━━━ Page text
The porphyry source/host (quartz monzonite to granodiorite) was recognised in several mine adits by BCGold's geologists, most especially in those driven into the Lourdes and Sairita veins. Widespread porphyry-style hydrothermal alteration was identified in underground workings and on surface, indicating relatively close proximity to a porphyry centre.
Both porphyry and strongly silicified and locally hornfelsed mafic host rocks contain disseminated sulphides throughout variable intervals adjacent to veins and breccias. The disseminated sulphides comprise between 1% and 5% of the rock. Sulphide bearing veinlets also occur in intense stockwork zones throughout the mafic host rocks. The porphyry hosting the Lourdes vein is highly altered and brecciated where adjacent to vein, and contains sphalerite, galena, chalcopyrite, and pyrite.
Additional Underground Evidence for a Significant Mineralized Porphyry System at Pucacorral
- A porphyritic rock type with disseminations of pyrite and minor chalcopyrite and stockwork veinlets of quartz-chalcopyrite in a quartz-sericite-pyrite matrix (Phyllic Alteration) has been identified adjacent to the Lourdes Vein along drift ribs of the two lowest levels. This has also been observed in the lower level at Sairita.
- Multiple episodes of magmatic-hydrothermal brecciation are present in the underground workings. Thus far up to 10 different breccia types have been identified in the Property; these include eight in the Lourdes Vein and two in Sairita. These are generally found in the upper sections of copper porphyries.
- Multiple phase intrusions of diorite to granodiorite composition are present at Pucacorral. Some breccias have sub-angular to sub-rounded broken rock fragments of granodiorite which contain disseminations and clusters of chalcopyrite. This may indicate a mineralized porphyry at depth and/or in the vicinity.
━━━━━━
Reproduce the entire text above on the porphyry system at Pucacorral, word for word.
━━━ Supplied entries
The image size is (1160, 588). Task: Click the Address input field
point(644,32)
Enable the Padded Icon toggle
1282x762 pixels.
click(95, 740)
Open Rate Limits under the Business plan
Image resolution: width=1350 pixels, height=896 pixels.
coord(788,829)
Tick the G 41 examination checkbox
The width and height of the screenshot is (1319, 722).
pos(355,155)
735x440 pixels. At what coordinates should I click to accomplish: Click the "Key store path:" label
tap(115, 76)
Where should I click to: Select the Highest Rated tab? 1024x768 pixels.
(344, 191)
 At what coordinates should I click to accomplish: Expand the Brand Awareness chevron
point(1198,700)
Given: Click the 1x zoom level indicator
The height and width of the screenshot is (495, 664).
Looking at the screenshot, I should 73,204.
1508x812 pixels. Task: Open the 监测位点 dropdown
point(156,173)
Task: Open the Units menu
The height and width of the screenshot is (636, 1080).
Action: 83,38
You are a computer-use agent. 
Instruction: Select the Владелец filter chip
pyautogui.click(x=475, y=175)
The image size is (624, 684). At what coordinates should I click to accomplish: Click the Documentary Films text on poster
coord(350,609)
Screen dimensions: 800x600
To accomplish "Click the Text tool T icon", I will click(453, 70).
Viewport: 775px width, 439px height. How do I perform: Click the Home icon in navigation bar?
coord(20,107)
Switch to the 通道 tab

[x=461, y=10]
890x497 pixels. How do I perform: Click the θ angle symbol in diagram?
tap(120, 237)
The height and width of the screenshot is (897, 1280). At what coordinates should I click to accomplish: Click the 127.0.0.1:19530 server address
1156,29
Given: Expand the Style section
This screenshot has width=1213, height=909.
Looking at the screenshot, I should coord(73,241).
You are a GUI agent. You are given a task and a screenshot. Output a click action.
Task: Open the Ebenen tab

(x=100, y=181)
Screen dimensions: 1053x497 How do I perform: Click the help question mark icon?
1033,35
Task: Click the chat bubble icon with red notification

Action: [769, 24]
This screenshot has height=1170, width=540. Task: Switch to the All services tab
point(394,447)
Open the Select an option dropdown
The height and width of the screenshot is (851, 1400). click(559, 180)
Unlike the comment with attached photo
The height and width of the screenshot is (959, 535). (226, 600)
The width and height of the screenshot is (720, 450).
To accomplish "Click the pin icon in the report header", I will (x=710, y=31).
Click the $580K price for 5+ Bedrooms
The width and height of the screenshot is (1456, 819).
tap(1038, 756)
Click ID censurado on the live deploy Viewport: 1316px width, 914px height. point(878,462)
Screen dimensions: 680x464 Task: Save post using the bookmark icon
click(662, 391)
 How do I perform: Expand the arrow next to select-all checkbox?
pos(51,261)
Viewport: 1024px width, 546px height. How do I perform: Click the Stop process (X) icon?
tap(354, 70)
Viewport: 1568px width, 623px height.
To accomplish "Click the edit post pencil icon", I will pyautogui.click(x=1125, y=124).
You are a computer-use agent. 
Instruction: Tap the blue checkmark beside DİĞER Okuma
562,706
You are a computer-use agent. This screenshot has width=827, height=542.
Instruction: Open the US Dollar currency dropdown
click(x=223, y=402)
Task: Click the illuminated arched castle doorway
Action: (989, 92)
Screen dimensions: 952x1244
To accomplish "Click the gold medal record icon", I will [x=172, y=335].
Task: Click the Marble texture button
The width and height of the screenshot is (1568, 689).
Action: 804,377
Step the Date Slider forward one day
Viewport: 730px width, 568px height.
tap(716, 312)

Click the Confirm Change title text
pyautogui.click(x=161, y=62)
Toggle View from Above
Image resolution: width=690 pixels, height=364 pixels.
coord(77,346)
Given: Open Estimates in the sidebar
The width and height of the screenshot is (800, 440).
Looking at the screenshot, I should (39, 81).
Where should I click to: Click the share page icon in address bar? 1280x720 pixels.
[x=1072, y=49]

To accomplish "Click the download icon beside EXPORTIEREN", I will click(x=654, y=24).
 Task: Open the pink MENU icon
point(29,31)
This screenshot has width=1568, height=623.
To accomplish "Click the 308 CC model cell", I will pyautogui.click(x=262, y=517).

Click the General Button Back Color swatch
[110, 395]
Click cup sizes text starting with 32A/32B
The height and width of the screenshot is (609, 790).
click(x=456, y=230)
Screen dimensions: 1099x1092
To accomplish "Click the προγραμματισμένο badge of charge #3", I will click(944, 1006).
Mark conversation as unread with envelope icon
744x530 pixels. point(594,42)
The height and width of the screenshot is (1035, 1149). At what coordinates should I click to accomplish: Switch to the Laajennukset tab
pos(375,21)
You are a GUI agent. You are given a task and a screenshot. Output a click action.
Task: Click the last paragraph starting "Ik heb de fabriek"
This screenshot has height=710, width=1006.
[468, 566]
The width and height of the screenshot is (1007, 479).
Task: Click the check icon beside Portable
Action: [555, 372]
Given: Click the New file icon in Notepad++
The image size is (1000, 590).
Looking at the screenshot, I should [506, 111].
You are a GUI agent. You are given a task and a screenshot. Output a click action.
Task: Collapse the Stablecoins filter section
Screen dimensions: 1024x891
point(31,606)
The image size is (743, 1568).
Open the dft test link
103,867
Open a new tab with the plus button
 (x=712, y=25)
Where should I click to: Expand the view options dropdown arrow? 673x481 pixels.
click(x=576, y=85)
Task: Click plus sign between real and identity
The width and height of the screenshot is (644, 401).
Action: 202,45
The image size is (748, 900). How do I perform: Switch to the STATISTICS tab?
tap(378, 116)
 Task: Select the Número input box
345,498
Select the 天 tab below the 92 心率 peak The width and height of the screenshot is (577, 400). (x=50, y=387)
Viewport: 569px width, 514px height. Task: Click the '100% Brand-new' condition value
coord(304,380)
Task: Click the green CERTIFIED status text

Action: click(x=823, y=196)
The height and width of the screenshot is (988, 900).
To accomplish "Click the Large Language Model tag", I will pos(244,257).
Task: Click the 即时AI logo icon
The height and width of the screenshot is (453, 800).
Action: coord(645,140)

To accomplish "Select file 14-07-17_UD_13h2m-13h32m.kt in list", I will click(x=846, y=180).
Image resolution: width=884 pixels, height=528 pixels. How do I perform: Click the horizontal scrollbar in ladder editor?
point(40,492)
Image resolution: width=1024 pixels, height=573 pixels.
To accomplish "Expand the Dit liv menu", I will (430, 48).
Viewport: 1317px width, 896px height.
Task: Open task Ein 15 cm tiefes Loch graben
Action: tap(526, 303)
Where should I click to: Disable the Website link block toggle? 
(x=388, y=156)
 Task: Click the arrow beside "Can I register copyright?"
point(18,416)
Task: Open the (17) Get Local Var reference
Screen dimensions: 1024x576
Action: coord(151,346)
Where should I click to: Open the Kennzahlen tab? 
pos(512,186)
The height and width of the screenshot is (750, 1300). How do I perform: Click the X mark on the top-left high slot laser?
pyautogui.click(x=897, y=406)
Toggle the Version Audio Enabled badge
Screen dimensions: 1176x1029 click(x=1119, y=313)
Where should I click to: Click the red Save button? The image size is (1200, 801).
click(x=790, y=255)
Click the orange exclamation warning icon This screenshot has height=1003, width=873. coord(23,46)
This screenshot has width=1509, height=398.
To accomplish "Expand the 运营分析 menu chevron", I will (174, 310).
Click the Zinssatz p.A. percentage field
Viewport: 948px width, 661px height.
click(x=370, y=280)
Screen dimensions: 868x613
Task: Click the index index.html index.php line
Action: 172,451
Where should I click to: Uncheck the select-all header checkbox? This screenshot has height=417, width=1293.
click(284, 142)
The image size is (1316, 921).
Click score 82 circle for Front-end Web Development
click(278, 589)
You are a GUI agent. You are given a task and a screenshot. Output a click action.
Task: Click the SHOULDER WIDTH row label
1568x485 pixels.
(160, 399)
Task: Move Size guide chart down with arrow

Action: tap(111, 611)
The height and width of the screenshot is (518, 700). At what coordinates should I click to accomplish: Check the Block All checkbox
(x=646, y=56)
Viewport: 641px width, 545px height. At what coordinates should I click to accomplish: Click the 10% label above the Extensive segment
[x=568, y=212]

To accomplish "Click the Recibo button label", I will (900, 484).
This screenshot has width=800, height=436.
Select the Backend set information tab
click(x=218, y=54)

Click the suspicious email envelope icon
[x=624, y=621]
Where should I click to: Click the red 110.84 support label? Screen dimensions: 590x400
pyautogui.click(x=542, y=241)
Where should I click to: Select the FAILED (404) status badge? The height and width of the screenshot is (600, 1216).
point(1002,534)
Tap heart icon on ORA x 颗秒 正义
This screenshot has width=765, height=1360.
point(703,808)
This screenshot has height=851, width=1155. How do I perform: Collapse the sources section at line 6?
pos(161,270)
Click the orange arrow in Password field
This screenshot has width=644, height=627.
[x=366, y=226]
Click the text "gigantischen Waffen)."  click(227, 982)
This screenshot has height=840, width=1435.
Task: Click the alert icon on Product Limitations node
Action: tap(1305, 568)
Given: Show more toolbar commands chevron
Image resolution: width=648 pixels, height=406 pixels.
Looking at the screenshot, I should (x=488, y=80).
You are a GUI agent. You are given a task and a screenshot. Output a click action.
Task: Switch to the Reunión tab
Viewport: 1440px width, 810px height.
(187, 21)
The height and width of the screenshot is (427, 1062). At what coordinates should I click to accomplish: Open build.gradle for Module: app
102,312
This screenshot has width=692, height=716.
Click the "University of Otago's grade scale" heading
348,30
━━━━━━
**Response to this task**
The porphyry source/host (quartz monzonite to granodiorite) was recognised in several mine adits by BCGold's geologists, most especially in those driven into the Lourdes and Sairita veins. Widespread porphyry-style hydrothermal alteration was identified in underground workings and on surface, indicating relatively close proximity to a porphyry centre.
Both porphyry and strongly silicified and locally hornfelsed mafic host rocks contain disseminated sulphides throughout variable intervals adjacent to veins and breccias. The disseminated sulphides comprise between 1% and 5% of the rock. Sulphide bearing veinlets also occur in intense stockwork zones throughout the mafic host rocks. The porphyry hosting the Lourdes vein is highly altered and brecciated where adjacent to vein, and contains sphalerite, galena, chalcopyrite, and pyrite.
Additional Underground Evidence for a Significant Mineralized Porphyry System at Pucacorral
- A porphyritic rock type with disseminations of pyrite and minor chalcopyrite and stockwork veinlets of quartz-chalcopyrite in a quartz-sericite-pyrite matrix (Phyllic Alteration) has been identified adjacent to the Lourdes Vein along drift ribs of the two lowest levels. This has also been observed in the lower level at Sairita.
- Multiple episodes of magmatic-hydrothermal brecciation are present in the underground workings. Thus far up to 10 different breccia types have been identified in the Property; these include eight in the Lourdes Vein and two in Sairita. These are generally found in the upper sections of copper porphyries.
- Multiple phase intrusions of diorite to granodiorite composition are present at Pucacorral. Some breccias have sub-angular to sub-rounded broken rock fragments of granodiorite which contain disseminations and clusters of chalcopyrite. This may indicate a mineralized porphyry at depth and/or in the vicinity.